しまった。やり過ぎた。こんなことになるとは……。
「すみません……」
レイ先生に顔を向けて謝った。クラスメイトの顔が怖くて見れなかった。
「ケイタ。……確か、君の適性は、強化魔法だったはず」
「……そうです。すみません」
レイ先生はあごを右手で隠し、じっと俺を見ている。
「魔法陣の正確さ、干渉能力。すべてが卒業レベルだ。」
『えー!!』
俺も、クラスメイトと一緒に声を出してしまった。
*
授業が終わった後、レイ先生に残るように言われた。
「ケイタ。魔法模擬場についてきてくれ」
魔法模擬場の中央まで、連れられてきた。
初日に見に来た以来だな。中に入ってみると、まるでテレビで見ていたサッカースタジアムみたいだ。

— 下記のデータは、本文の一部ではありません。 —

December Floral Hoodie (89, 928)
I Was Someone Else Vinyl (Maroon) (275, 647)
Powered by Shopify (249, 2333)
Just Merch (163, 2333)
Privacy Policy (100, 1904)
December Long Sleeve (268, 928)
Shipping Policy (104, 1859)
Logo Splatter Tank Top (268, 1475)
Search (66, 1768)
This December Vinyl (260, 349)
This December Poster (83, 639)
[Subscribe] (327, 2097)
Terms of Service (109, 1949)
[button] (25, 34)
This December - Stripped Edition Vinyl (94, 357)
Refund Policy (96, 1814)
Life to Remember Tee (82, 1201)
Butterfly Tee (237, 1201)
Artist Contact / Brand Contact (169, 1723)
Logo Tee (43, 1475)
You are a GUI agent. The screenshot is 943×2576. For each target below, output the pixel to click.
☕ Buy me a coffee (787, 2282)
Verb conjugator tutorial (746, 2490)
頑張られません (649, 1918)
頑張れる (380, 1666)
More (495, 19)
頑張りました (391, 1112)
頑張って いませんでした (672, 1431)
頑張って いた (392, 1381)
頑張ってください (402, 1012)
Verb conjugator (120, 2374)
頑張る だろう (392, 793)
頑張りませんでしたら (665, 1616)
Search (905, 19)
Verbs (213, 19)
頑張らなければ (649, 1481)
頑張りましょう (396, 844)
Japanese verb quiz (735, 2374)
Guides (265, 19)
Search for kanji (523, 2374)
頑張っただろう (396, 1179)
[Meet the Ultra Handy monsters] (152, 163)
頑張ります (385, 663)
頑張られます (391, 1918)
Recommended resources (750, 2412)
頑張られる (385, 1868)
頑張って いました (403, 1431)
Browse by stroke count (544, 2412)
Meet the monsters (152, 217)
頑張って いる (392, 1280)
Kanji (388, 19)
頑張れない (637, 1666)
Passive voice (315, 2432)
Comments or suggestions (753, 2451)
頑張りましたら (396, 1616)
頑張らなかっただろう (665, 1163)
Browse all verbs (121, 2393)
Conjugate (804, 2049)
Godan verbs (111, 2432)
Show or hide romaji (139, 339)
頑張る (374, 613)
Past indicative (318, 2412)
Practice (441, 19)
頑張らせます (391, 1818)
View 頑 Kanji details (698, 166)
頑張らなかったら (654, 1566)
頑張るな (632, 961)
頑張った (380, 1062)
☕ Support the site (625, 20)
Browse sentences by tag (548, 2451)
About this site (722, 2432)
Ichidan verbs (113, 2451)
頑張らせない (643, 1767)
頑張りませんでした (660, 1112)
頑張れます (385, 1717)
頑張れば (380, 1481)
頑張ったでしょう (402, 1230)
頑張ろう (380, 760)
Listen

「上限を気にせずに、難易度の高めの魔法を見せてくれないか?」
「いいんですか……」
「近くに何もないし、心配することはないよ」
レイ先生から、演習のボードいくつかを渡され、水属性以外の3つの属性魔法を詠唱した。
今、使うことのできる上級魔法、あとは中級魔法をいくつか。
今まで修業を行ってきて身に染みたもの。だけど、自分の限界を引き出すのは初めてだった。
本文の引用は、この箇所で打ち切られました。